World Osteoporosis Day
Osteoporosis occurs when the struts which make up the mesh-like structure within bones become thin, causing bones to become fragile and break easily, often following a minor bump or fall. These broken bones are often referred to as fragility fractures. The terms ‘fractures’ and ‘broken bones’ mean the same thing. Although fractures can occur in different parts of the body, the wrists, hips and spine are most commonly affected.
Risk factors for osteoporosis:
- Women are at a greater risk than men, especially women who are thin or have a small frame, as are those of advanced age.
- Women who are white or Asian, especially those with a family member with osteoporosis, have a greater risk of developing osteoporosis than other women.
- Women who are postmenopausal, including those who have had early or surgically induced menopause, or abnormal or absence of menstrual periods are at greater risk.
- Cigarette smoking, eating disorders such as anorexia nervosa or bulimia, low amounts of calcium in the diet, heavy alcoholconsumption, inactive lifestyle, and use of certain medications, such as corticosteroids and anticonvulsants, are also risk factors.

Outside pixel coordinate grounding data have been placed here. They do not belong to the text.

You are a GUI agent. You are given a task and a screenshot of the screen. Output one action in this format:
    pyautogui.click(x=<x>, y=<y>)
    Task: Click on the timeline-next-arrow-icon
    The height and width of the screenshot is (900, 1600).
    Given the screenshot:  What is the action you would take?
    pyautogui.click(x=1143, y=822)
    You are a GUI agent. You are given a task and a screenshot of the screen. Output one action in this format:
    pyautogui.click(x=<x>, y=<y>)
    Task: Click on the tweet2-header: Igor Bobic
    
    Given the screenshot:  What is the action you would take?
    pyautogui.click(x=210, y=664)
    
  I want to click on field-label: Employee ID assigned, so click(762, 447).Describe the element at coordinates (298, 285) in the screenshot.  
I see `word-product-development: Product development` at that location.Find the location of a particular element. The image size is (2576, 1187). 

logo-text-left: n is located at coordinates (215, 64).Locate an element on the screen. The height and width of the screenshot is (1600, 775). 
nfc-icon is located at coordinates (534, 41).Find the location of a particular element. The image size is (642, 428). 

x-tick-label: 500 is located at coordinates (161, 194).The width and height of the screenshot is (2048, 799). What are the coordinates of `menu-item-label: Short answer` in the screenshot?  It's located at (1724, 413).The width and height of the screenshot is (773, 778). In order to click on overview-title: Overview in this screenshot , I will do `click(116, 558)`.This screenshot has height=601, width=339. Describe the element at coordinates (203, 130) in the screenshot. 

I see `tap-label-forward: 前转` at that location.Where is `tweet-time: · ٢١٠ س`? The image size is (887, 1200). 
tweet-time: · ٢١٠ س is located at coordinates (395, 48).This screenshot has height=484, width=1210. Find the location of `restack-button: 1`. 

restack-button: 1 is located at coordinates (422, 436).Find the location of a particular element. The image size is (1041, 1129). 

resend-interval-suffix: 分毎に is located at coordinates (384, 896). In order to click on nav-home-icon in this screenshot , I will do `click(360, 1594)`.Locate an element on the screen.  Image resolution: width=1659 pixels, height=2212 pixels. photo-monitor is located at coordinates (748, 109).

- Rheumatoid arthritis itself is a risk factor for osteoporosis.
- Having a parent that has/had osteoporosis is a risk factor for the offspring.
Three factors essential for keeping your bones healthy throughout your life are:
- Adequate amounts of calcium
- Adequate amounts of vitamin D
- Regular exercise
Vitamin D improves your body’s ability to absorb calcium. Many people get adequate amounts of vitamin D from sunlight, but this may not be a good source if you live in high latitudes, if you’re housebound, or if you regularly use sunscreen or avoid the sun entirely because of the risk of skin cancer.
Exercise can help you build strong bones and slow bone loss. Exercise will benefit your bones no matter when you start, but you’ll gain the most benefits if you start exercising regularly when you’re young and continue to exercise throughout your life.